Das "Wahrzeichen"



Der Bau hoher Schornsteine war typisch für viele europäische Länder in den 1960er und 1970er Jahren. Die Investition in einen hohen Schornstein war für Kohlekraftwerke billiger als die Installation einer Rauchgasentschwefelungsanlage.


Hohe Schornsteine sind Zeichen für ein nicht vorhandenes ganzheitliches Umweltverständnis zu Zeiten ihrer Erbauung. Sie konnten zwar die Luftbelastung vor Ort reduzieren, da die Schadstoffe dadurch jedoch höher aufstiegen und länger in der Atmosphäre blieben, wurde dies mit einer deutlichen Zunahme der Luftbelastung in weit von Industriezentren entfernt gelegenen Regionen erkauft.


Darüber hinaus trat ein neues Problem auf: die Stickstoff- und Schwefeloxide aus den Abgasen lösten sich im Regenwasser und verursachten den “Sauren Regen”, der die Böden,  Flüsse, Seen, Pflanzen und Gebäude schädigte und zu einem länderübergreifenden Umweltproblem wurde.


In Karl-Marx-Stadt setzten die Verantwortlichen noch in den 1980er Jahren auf einen hohen Schornstein als vermeintlichen Problemlöser: im November 1986 entwichen dem 302 m hohen Schornstein des Heizkraftwerkes Nord II die ersten Abgase.
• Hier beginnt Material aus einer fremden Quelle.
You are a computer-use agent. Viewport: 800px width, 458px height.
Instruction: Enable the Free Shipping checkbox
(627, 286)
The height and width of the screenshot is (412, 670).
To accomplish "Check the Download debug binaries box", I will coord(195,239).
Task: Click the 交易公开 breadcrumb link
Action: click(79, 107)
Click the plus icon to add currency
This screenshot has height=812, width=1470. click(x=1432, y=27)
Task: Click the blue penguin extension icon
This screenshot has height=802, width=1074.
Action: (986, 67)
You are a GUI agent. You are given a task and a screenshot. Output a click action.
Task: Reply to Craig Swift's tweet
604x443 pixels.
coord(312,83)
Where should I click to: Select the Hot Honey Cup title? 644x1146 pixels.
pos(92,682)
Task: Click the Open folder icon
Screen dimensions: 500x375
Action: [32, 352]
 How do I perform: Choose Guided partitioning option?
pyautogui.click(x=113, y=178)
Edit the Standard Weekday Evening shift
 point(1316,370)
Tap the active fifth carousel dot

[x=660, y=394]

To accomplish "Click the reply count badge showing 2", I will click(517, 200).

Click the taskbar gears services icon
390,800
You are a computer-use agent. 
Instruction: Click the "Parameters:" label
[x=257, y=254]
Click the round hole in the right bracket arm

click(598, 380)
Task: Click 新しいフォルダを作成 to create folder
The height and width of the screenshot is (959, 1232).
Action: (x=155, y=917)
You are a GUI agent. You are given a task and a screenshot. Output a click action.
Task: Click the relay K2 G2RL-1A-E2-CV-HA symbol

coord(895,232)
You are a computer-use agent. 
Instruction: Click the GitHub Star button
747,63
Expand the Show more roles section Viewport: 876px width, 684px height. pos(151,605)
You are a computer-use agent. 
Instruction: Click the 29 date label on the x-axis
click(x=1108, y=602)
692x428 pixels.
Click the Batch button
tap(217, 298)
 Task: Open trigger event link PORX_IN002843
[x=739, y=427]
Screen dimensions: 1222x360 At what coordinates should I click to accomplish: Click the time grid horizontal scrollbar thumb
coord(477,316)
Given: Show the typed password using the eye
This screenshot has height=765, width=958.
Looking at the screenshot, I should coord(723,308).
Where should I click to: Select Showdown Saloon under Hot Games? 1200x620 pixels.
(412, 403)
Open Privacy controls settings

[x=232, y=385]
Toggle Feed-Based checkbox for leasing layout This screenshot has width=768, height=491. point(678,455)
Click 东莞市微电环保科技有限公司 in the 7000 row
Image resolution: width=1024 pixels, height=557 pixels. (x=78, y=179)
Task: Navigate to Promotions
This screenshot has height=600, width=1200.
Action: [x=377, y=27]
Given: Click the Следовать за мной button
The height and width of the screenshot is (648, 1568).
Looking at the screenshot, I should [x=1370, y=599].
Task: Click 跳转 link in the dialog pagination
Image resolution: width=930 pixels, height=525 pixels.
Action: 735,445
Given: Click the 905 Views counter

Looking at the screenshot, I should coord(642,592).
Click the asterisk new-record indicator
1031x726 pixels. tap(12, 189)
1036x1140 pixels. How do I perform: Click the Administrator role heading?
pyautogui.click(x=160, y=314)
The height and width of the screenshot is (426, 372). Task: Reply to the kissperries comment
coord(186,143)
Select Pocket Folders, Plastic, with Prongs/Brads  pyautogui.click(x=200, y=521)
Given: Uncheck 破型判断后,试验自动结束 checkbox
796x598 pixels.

Eine Rauchgasentschwefelungsanlage ging erst im Jahr 1996 in Betrieb.


Die Diskussion um die farbliche Gestaltung des Schornsteins lenkt vom Wesentlichen ab: der Schornstein ist ein Symbol für eine gescheiterte Luftreinhaltepolitik im 20. Jahrhundert und für das Festhalten am fossilen Zeitalter im 21. Jahrhundert.

 

In Chemnitz ist das Festhalten am fossilen Zeitalter mit hohen Kohlendioxid-Emissionen verbunden, weil das Heizkraftwerk

  • im Wesentlichen mit Braunkohle betrieben wird und
  • nicht die Effizienz aufweist, die der Kraft-Wärme-Kopplung unterstellt wird.